Die Initiatoren richteten die Website www.wilhelmstrasse.org zur Information und als Kontaktbörse der Mieterschaft ein, verteilten Flyer und Fragebögen, um Informationen zu beschaffen und sich zu vernetzen. Eine Gesprächsrunde mit Vertretern der Parteien und des Bezirksamts offenbarte die Machtlosigkeit der Politik. Man musste eingestehen, dass der Eigentümer zwischen den Schutzklauseln im Kaufvertrag und den Auflagen im Bebauungsplan Lücken entdeckt hatte, die ihm – juristisch wasserdicht – die systematische Entmietung des Wohngebiets ermöglichen. Um eine neue Strategie gegen die Vermieterpläne zu erarbeiten, waren die Anwohner am 29. Januar 2009 zu einer Vollversammlung in die Grundschule am Brandenburger Tor geladen, bei der die 200 Stühle für den Andrang der Besucher nicht ausreichten. Die anwesenden Mieter/innen wollten dem Treiben des Eigentümers (der inzwischen den Initiatoren der Mieterbewegung fristlos gekündigt und mittels Unterlassungsklage die Website praktisch stillgelegt hatte) nicht länger kampflos zusehen und beschlossen die Gründung eines Vereins, um das Wohngebiet als solches zu erhalten, die sozialen Strukturen zu verbessern und das gesellschaftliche Miteinander zu fördern.
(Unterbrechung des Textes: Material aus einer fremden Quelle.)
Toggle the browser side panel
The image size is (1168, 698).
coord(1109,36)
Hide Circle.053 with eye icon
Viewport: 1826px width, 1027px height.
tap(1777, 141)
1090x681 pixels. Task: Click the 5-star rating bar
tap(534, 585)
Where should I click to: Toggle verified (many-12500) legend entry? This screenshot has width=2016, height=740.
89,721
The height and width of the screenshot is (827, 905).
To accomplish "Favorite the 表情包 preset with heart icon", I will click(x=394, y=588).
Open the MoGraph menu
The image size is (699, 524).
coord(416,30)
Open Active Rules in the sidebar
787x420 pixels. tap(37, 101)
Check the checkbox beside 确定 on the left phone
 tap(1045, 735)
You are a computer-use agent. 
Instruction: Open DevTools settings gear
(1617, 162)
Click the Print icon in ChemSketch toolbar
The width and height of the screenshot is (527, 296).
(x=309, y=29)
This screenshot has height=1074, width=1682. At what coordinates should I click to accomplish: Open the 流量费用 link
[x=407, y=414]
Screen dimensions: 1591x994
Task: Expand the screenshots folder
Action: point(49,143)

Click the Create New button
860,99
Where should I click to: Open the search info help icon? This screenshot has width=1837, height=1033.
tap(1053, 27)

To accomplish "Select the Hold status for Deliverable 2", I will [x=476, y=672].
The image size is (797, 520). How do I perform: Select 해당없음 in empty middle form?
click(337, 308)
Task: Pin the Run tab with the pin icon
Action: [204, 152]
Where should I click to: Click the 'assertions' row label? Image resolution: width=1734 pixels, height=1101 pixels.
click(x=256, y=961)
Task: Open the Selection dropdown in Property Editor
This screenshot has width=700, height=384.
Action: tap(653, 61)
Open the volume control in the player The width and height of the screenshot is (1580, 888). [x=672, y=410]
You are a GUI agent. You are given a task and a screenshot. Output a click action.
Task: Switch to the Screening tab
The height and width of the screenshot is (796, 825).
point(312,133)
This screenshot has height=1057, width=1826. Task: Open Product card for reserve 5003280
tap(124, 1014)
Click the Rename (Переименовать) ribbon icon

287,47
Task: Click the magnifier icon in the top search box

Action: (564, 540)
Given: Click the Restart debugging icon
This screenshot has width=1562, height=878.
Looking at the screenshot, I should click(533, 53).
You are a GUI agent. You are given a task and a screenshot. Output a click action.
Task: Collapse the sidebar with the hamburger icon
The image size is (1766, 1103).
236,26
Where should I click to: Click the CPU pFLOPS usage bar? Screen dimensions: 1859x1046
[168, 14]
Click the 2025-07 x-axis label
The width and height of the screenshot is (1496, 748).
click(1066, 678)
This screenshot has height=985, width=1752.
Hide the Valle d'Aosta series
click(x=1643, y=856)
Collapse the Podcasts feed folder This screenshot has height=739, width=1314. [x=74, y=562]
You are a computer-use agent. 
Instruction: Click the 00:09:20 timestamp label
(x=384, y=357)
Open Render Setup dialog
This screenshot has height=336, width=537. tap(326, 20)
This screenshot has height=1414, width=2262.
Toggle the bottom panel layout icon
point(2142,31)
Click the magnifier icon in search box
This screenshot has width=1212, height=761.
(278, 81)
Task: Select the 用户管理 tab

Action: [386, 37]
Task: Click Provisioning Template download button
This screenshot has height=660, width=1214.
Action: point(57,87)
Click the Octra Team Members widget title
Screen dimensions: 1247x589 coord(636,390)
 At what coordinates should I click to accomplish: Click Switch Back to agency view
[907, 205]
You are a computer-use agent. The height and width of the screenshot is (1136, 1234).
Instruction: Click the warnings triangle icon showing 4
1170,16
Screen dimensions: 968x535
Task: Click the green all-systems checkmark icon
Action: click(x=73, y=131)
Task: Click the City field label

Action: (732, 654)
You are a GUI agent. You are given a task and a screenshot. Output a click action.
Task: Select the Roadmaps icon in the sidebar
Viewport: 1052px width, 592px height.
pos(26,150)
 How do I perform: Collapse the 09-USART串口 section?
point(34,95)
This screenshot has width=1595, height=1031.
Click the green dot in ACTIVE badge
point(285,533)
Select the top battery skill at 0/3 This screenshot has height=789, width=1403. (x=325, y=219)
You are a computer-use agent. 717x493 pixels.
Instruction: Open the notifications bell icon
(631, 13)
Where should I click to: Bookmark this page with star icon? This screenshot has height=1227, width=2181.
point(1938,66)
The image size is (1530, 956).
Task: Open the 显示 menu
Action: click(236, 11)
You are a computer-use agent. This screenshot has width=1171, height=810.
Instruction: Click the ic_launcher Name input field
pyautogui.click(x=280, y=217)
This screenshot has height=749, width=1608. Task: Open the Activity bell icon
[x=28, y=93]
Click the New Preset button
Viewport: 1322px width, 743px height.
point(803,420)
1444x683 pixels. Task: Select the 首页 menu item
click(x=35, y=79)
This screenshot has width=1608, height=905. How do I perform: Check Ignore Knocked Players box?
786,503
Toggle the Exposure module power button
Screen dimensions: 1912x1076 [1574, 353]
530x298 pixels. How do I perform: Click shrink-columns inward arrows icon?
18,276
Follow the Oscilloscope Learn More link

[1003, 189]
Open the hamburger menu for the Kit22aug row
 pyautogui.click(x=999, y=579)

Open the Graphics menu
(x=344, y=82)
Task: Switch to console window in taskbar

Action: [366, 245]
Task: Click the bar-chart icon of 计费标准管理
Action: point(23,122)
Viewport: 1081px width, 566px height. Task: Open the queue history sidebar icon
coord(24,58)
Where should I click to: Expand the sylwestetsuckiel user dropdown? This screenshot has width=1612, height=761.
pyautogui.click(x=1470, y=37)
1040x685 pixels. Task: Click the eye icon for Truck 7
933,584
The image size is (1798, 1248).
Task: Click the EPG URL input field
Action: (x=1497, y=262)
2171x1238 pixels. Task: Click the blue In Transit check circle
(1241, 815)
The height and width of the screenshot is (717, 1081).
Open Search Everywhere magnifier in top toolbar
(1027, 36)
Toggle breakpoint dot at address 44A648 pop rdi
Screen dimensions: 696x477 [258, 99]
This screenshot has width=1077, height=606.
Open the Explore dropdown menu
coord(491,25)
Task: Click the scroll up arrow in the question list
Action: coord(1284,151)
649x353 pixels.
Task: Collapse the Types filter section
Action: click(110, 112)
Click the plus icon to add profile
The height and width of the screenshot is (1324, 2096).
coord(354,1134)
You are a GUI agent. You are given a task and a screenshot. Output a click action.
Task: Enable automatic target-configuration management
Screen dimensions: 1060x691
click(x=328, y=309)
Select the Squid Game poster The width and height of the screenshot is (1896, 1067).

Damit die Vertreibung von Mieter/innen „durch die Hintertür“ nicht weiter um sich greift, wird es nötig sein, eine Gesetzesänderungsinitiative einzubringen, welche die rechtlichen Grundlagen im Sinne des Mieterschutzes verändert.

Die Bürgerinitiative Wilhelmstraße fordert vom Abgeordnetenhaus von Berlin „die gesetzliche Gleichstellung von Wohnungseigentümern und Mietern bezüglich der Sondernutzung von Wohnungen als Ferienwohnungen und damit das Verbot von kurzzeitigen Vermietungen von Wohnungen in Mehrfamilienhäusern“. Begründet wird diese Forderung mit der Feststellung des Berliner Kammergerichts vom 31. Mai 2007, dass ein Ferienwohnungsbetrieb üblicherweise weitgehende Beeinträchtigungen mit sich bringt, verursacht z.B. durch einen ständigen Besucherwechsel. Hierdurch erhöhe sich die Anonymität zwischen den Nachbarn und verringere sich das Sicherheitsgefühl. Besitzer von Eigentumswohnungen brauchen das nicht hinzunehmen.